When Bankers Collide
MALCOLM MAIDEN: Matthew Grounds and Alastair Lucas, the corporate crashes and scandals that adopted the 1990s boom led to tough new rules of engagement for securities marketplaces players and companies. You head up the Australian investment bank advisory businesses of UBS and Goldman Sachs JBWere, respectively, big global investment bank combines that also trade, lend and spend money on the markets. From your vantage point, is the idea of a global, one-stop-investment banking shop as attractive now as it used to be before the regulatory changes?
Are the shop firms that concentrate on merger and acquisition advice more practical? MATTHEW GROUNDS: Global investment banking institutions and boutiques offer different services, and almost always there is room for both.
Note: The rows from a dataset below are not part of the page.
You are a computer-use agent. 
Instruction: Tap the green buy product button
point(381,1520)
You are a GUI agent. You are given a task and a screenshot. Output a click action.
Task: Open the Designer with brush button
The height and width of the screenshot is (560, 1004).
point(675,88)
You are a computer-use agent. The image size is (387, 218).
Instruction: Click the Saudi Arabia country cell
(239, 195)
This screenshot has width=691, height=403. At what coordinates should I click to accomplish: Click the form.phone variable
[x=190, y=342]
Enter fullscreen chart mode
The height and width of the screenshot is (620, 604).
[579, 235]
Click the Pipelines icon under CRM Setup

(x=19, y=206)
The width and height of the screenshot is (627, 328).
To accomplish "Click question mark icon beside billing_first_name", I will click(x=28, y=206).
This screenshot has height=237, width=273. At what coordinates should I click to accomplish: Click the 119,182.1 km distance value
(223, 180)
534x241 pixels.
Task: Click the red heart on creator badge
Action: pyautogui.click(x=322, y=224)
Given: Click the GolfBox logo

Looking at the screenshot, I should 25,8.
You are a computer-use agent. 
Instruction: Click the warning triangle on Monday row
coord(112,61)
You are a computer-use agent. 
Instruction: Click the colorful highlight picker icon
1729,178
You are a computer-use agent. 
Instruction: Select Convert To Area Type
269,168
Boutiques can’t offer all the assistance and do not say that they actually, but there’s always going to be always a place on their behalf.
I don’t believe that there surely is whatever has happened on the market which has really had an impact on that. ALASTAIR LUCAS: We’ve used the US restrictions: the border between investment banking and research is greater than it was before, for example. But by the end of the day, the investment banking part and the trading aspect of a built-in investment bank or investment company are available of buying and offering securities. That’s all a takeover is: takeover offence is buying securities and takeover defence is offering securities, so we’re not finding as an integrated bank or investment company is a disadvantage.